During the civil war, the Puritan iconoclast William Dowsing recorded with satisfaction his destructive visit in 1644 to the parish church of Sudbury in Suffolk: ‘We brake down a picture of God the Father, 2 crucifixes and pictures of Christ, about an hundred in all.’ The Taleban’s decision in 2001 to blow up two gigantic statues of Buddha in the Bamiyan valley in Afghanistan was more spectacular but not different in kind. War gives licence to such subterranean urges. In an order issued exactly three centuries after Dowsing’s expedition, General Sir Henry Maitland Wilson, supreme Allied commander in the Mediterranean, explained why great art needed to be protected. ‘Works of art are not like diamonds,’ he told the troops. ‘However valuable a diamond may be, you can always get another like it. But the “Mona Lisa” or the Sistine Chapel in the Vatican are unique… no money could ever replace them.’
Yet the furious fighting in Italy inexorably brought other priorities to the fore. Wilson’s predecessor, Dwight D. Eisenhower, pragmatically recommended that where a choice arose between preserving art and gaining a military objective with minimum loss of life, the art should go. The near-destruction of the incomparable medieval monastery of Monte Cassino under Allied bombardment was one consequence. Nevertheless, to their credit, the Allies did recognise the transcendent importance of the paintings, sculptures and buildings within the Italian peninsula. In 1943 a Monuments, Fine Arts and Archives section was established to protect the most significant objects.

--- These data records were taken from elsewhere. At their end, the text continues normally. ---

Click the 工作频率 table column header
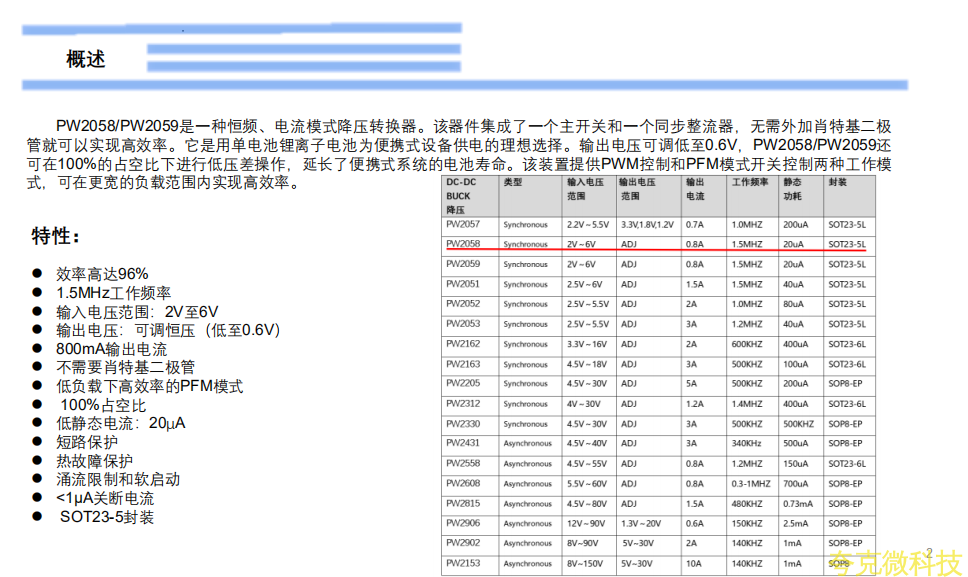The height and width of the screenshot is (577, 968). coord(750,184)
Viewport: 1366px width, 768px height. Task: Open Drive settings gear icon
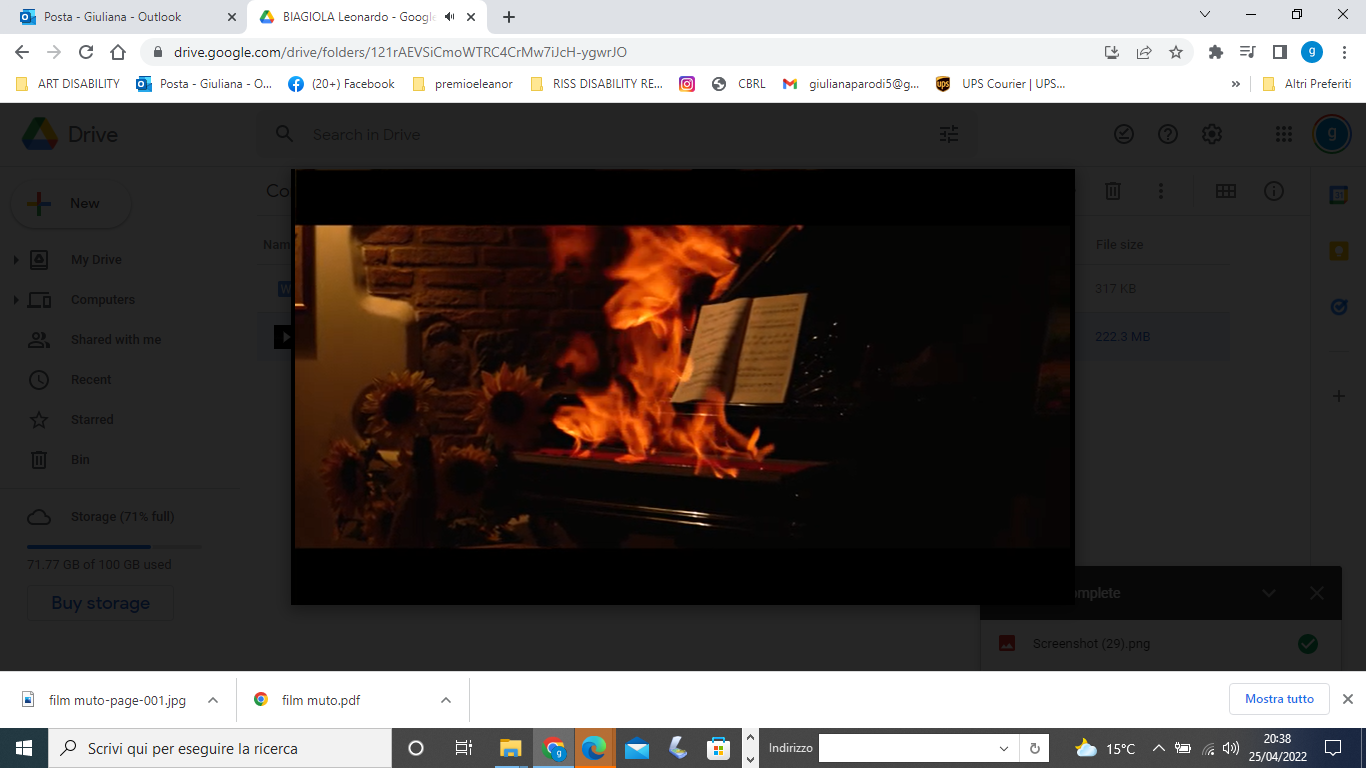pyautogui.click(x=1211, y=134)
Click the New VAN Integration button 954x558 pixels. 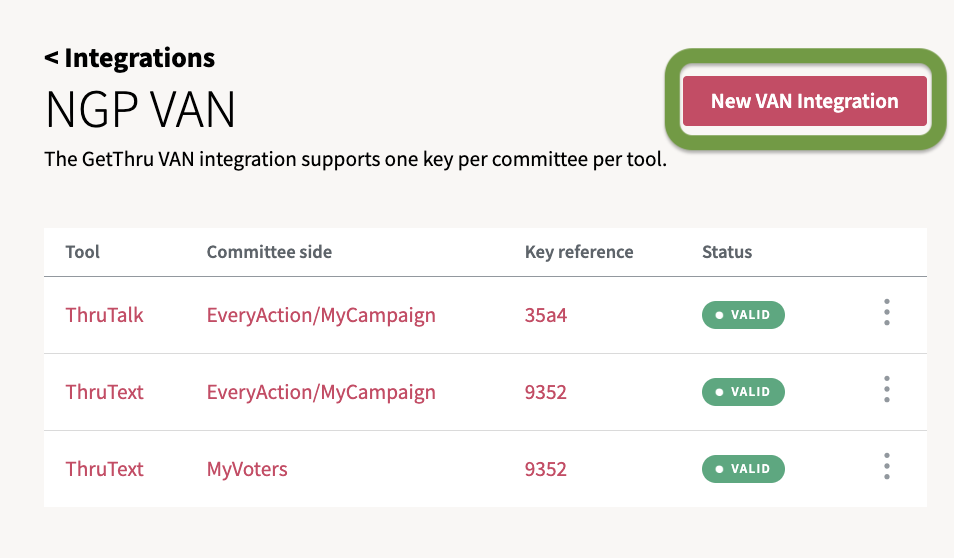tap(804, 101)
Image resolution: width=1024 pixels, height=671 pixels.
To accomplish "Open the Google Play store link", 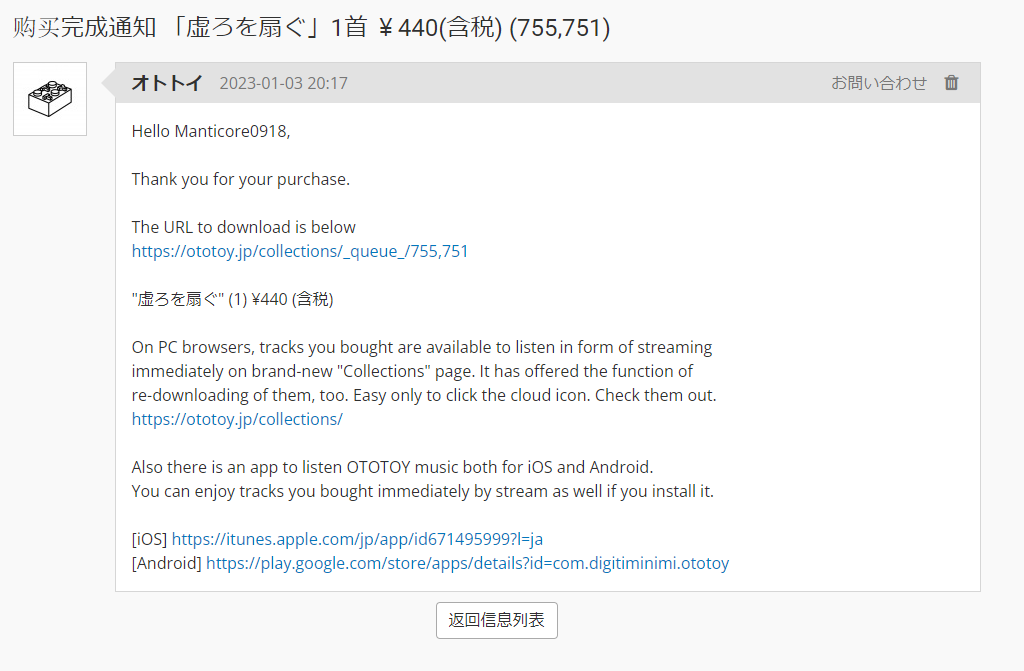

This is Robert Edsel’s third book celebrating the achievements of the American ‘Monuments officers’, a prolific output that underlines the lack of comparable interest in the work of their British counterparts, among them distinguished figures such as Leonard Woolley and Mortimer Wheeler. Indeed it was a British collaboration between Sir Solly Zuckerman and Air Chief Marshal Sir Arthur Tedder, in command of Allied air power, that safeguarded the most important cultural sites from bombing by identifying them and removing them from the list of targets. On the ground, however, protection was a matter of painstakingly finding, guarding and returning to their original sites works that might have been removed by looters or by curators for safekeeping.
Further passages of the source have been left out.